What You Need To Know In A Minute Or Less
The rise in session replay litigation has paved
the way for a new wave of website privacy lawsuits: pixel tool
litigation. Plaintiffs have increasingly challenged the use of this
technology, such as the Meta Pixel, on consumer-facing websites
across a variety of industries—including healthcare,
financial services, and online video services.

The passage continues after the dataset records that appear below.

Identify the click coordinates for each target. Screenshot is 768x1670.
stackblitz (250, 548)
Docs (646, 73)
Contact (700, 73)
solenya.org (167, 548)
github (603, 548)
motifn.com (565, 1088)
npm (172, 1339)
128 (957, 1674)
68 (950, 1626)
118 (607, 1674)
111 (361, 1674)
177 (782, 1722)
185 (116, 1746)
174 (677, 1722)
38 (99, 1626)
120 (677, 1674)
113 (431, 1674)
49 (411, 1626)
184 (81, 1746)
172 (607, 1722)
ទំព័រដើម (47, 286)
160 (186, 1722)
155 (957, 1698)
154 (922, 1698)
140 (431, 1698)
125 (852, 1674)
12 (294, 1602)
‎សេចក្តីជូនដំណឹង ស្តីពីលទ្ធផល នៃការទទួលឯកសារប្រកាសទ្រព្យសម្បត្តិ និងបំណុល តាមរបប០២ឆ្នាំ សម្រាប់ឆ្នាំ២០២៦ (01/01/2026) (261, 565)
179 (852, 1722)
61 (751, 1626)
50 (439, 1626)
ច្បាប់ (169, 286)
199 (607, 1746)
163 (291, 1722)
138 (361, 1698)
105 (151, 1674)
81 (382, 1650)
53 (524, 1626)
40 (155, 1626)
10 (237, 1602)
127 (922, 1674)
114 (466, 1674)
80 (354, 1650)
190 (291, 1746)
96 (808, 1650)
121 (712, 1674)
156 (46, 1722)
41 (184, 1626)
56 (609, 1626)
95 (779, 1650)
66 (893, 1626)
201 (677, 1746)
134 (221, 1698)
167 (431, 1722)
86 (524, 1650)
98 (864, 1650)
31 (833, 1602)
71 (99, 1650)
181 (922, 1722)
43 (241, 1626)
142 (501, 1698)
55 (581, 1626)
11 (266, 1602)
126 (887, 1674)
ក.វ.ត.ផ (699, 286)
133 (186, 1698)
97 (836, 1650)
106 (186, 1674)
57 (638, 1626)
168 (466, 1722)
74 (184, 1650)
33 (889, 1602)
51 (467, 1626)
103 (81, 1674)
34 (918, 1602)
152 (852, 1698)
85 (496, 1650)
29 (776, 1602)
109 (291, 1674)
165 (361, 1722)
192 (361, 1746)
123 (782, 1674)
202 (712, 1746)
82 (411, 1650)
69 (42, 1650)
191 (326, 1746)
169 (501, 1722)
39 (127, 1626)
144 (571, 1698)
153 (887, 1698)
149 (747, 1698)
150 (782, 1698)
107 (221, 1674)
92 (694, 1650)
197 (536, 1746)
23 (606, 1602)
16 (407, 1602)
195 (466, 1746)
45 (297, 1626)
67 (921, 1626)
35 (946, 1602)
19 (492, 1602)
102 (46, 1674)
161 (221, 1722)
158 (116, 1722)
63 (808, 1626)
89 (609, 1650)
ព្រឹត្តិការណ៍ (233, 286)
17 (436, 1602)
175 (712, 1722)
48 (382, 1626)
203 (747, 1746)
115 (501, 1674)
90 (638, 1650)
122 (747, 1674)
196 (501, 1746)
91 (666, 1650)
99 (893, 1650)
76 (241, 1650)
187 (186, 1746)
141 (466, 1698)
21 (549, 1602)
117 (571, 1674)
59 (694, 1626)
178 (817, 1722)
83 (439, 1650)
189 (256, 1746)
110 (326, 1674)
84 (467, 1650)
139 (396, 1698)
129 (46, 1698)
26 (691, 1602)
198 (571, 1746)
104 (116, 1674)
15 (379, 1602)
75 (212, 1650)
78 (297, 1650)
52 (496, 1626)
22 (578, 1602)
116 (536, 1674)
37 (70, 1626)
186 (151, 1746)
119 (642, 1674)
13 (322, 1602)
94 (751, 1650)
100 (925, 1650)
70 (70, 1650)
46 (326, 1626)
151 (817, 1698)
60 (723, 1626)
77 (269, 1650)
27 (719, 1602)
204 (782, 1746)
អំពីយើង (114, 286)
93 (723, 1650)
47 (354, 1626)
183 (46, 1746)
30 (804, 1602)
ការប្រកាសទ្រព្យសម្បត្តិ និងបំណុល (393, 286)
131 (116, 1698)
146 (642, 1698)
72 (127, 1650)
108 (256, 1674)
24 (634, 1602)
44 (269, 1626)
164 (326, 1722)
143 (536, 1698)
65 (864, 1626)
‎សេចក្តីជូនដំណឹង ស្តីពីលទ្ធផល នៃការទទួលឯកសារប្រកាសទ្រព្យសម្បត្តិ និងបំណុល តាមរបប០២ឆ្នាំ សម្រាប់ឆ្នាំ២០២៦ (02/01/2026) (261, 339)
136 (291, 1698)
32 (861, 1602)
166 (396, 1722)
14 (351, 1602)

As with session replay litigation, claims challenging the use of
pixel technology typically allege violations of federal and state
wiretapping statutes, common law claims such as invasion of
privacy, and, in some instances, violations of the federal Video
Privacy Protection Act. However, pixel tool litigation presents
unique challenges, particularly given the nature of the underlying
technology and increased regulatory activity addressing its use in
particular contexts.
In a minute or less, here is what you need to know about this
litigation trend.
1 What Is a Pixel Tool?
A pixel tool is a small piece of code, installed on a website to measure user interactions with the site and improve online experiences while targeting online advertising. Pixel tools are customizable, enabling website owners to select data to collect, analyze, and share. Pixel tools are often made available to website owners by third parties, who can access and analyze the data collected on behalf of website owners.
2 Why Does It Matter?
Plaintiffs claim this technology results in the illegal sharing
of personal information without consent. While any company using
pixel tools may be sued, leading targets thus far have been in
industries subject to industry- or field-specific statutes that
protect user data. For example, plaintiffs may claim a healthcare
website's pixel tool could share data that arguably constitutes
personal health information protected by the Health Insurance
Portability and Accountability Act (HIPAA). Plaintiffs may further
allege that this information is shared not only with the platform
providing the pixel tool, but also with advertisers and other third
parties, so as to compound the alleged illegal sharing of protected
information.
The risk to defendants is significant, as the claims seek statutory
damages for each alleged violation, regardless of proof of actual
injury. Plaintiffs have sought to leverage this threat through
class action lawsuits that seek aggregated class damages, as well
as pre-litigation demand letters and threatened mass arbitration
campaigns.
3 What Defenses Are Available?
A number of courts have held that website visitors may consent
to the use of pixel tools through online disclosures in privacy
policies. Site users also may have consented to data sharing
through their accounts with the platforms offering pixel
technology. For example, a website visitor with a Facebook account
may have provided consent via Meta's Terms of Service and Data
Policy.
Even when companies provide disclosures, however, plaintiffs have
challenged these as insufficient to constitute valid consent to
sharing information, including regulated information such as
personal health or financial information. Despite ever-increasing
demands for privacy disclosures, regulators and the plaintiffs'
bar have criticized online privacy policies as overly dense or
confusing to the "reasonable user."
As a result, preventative measures (such as configuring pixel tools
to avoid collecting confidential information) can add a layer of
protection to defenses against these claims. Companies should
review their privacy policies for disclosures of the website
tracking technology, the information collected, and the parties
with whom it is shared. If an update is appropriate, the format of
the update and notice of the updated policy should conform to
regulations dictating the content, format, and placement of privacy
notices for users in states with recently enacted comprehensive
privacy laws.
4 What Is Next?
In upcoming editions of this series, we will discuss how these pixel lawsuits and claims have been asserted in specific industries. Broadly speaking, however, every company with a public-facing website deploying pixel technology—regardless of industry—should carefully review its related privacy policies and disclosures, evaluate the scope of user consent, and assess whether further configuration may be appropriate to address the potential sharing of confidential or sensitive information.
The content of this article is intended to provide a general guide to the subject matter. Specialist advice should be sought about your specific circumstances.